Willy Chavarria Spring 2026 womenswear review.
In previous seasons, to attend a Willy Chavarria show is to enter the visionary’s politically charged, supportive fan community fueled by passion. The venues are packed, the crowds outside are monumental and the energy inside is palpable. But for the spring 2026 womenswear season, the designer decided to switch things up and go totally in the opposite direction with an extremely small, curated couture salon style show inside of a beautifully rococo designed room of the newly opened Printemps department store downtown.
Models sauntered and broke the fourth fall of fashion by making eye contact with the small crowd, walking through the room in a maze-like configuration with champagne glasses, single roses and numbered cards in hand. The beautifully high ceiling, intimate crowd and spaced out seating was a real world rarity in a system full of shows with overpacked benches and warehouse venues. It was a total throwback to the early days of runway shows, when models wound around the rooms of the atelier and slowly posed for clients and guests with those aforementioned cards to make it easy to place orders for the upcoming collection.

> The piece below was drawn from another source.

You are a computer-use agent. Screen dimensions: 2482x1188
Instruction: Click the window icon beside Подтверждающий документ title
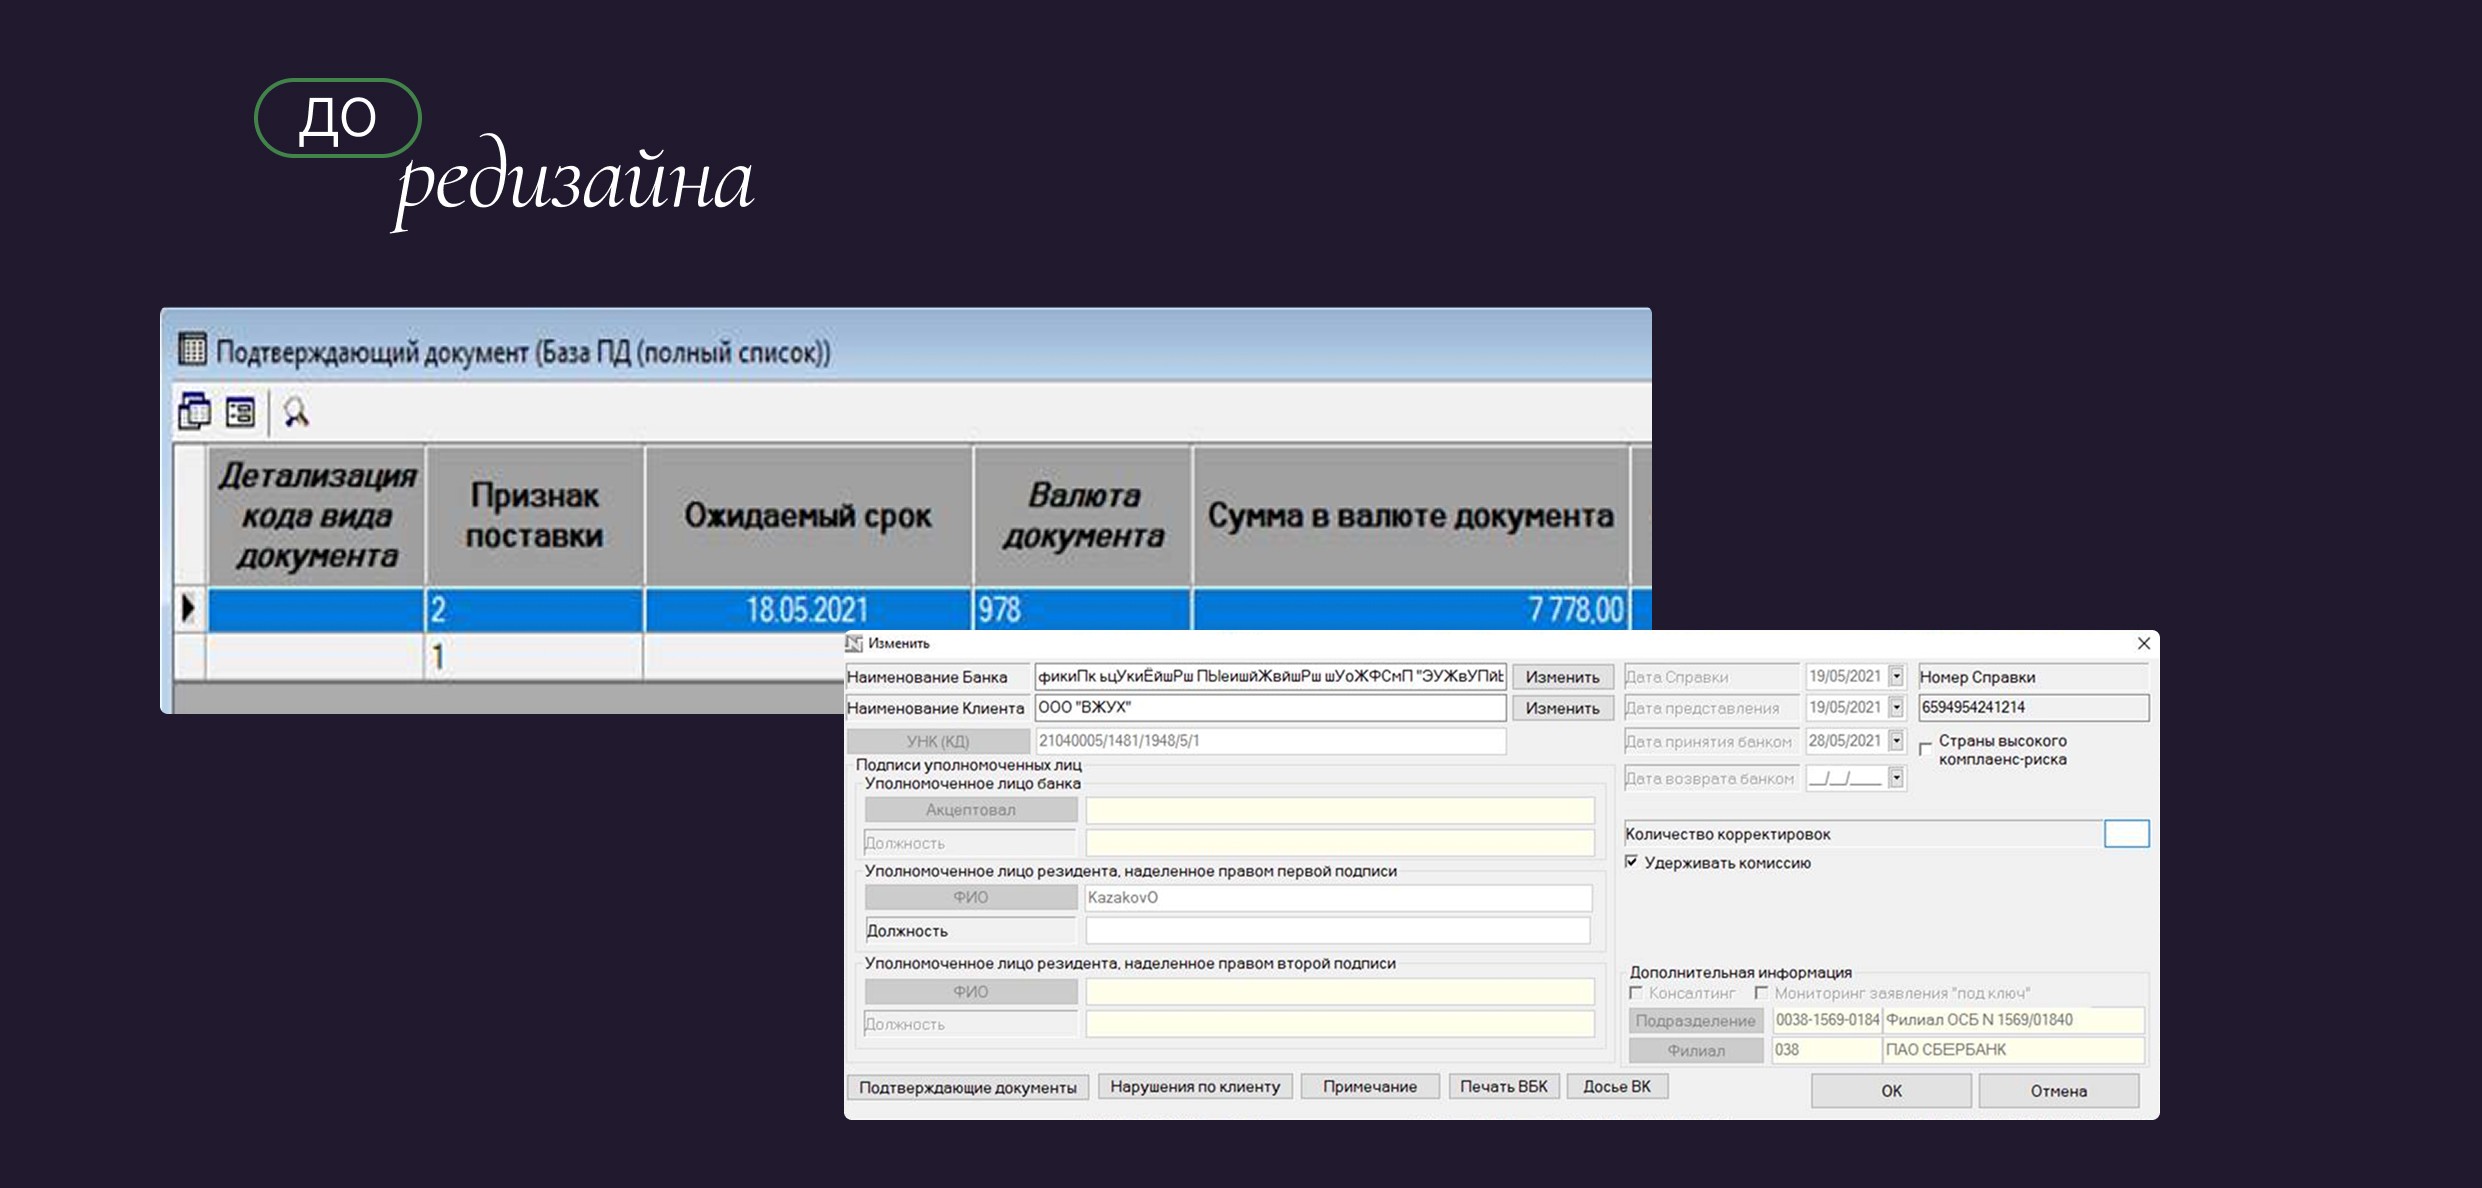click(x=192, y=350)
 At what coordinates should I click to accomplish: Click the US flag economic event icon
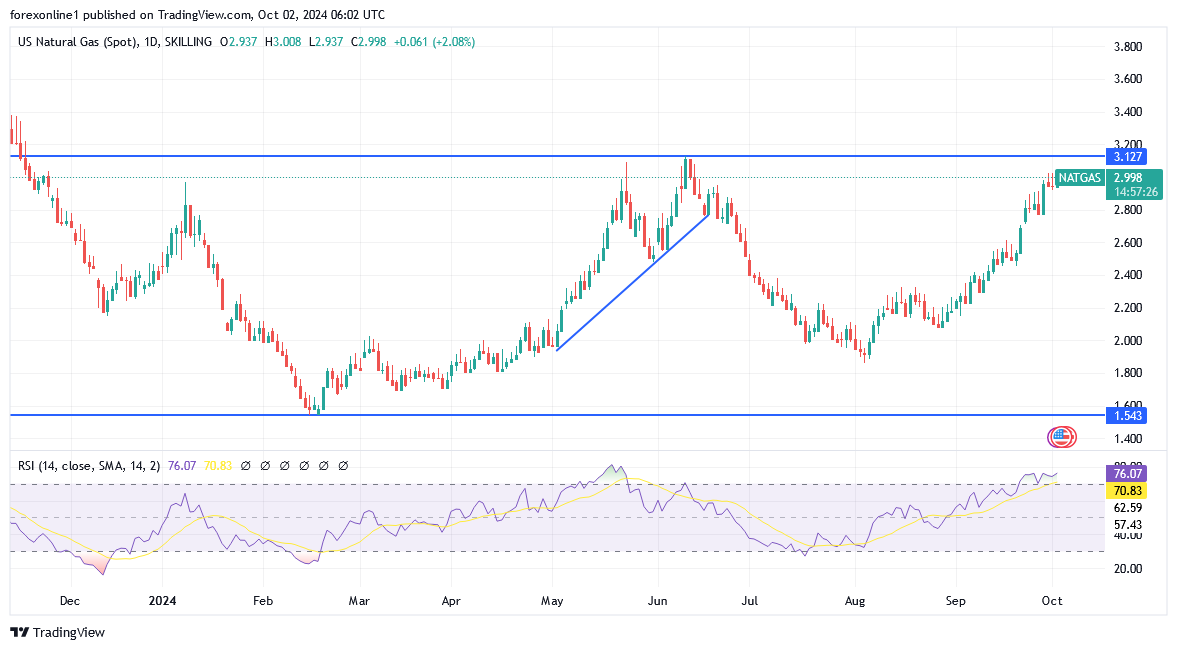click(x=1060, y=434)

The unconventional NYFW show was held in celebration of the famed menswear designer’s wider womenswear launch. Some of the styles shown previously made their runway debut in Paris at the label’s menswear show in June 2025–granted, on a very different stage.
The hair was big, the attitudes were everything and the atmosphere was pure, old school glamour. In the world of Chavarria, there is also always going to be a certain rawness too. Here, that was delivered in the way the models carried themselves as well as the effortlessly cool silhouettes. Chavarria’s power is in cutting shapes that are big, strong, slightly punk and even a little big retro in their shape. Look at the contemporary womenswear landscape and he really fills a unique gap. Even his menswear–especially the oversized suits–is iconic when worn by women. Here, backless gowns had models swanning through the space while shoulder-padded green leather bomber jackets were a masterclass in instant personal style factor.
“It’s important to me that dressing be personal,” the designer said. “I’m delighted to share the collection in an intimate setting where I can speak about the love I have for women and what they wear.” If there was any question of whether or not this famed menswear designer can also dress women–he answered it with this collection.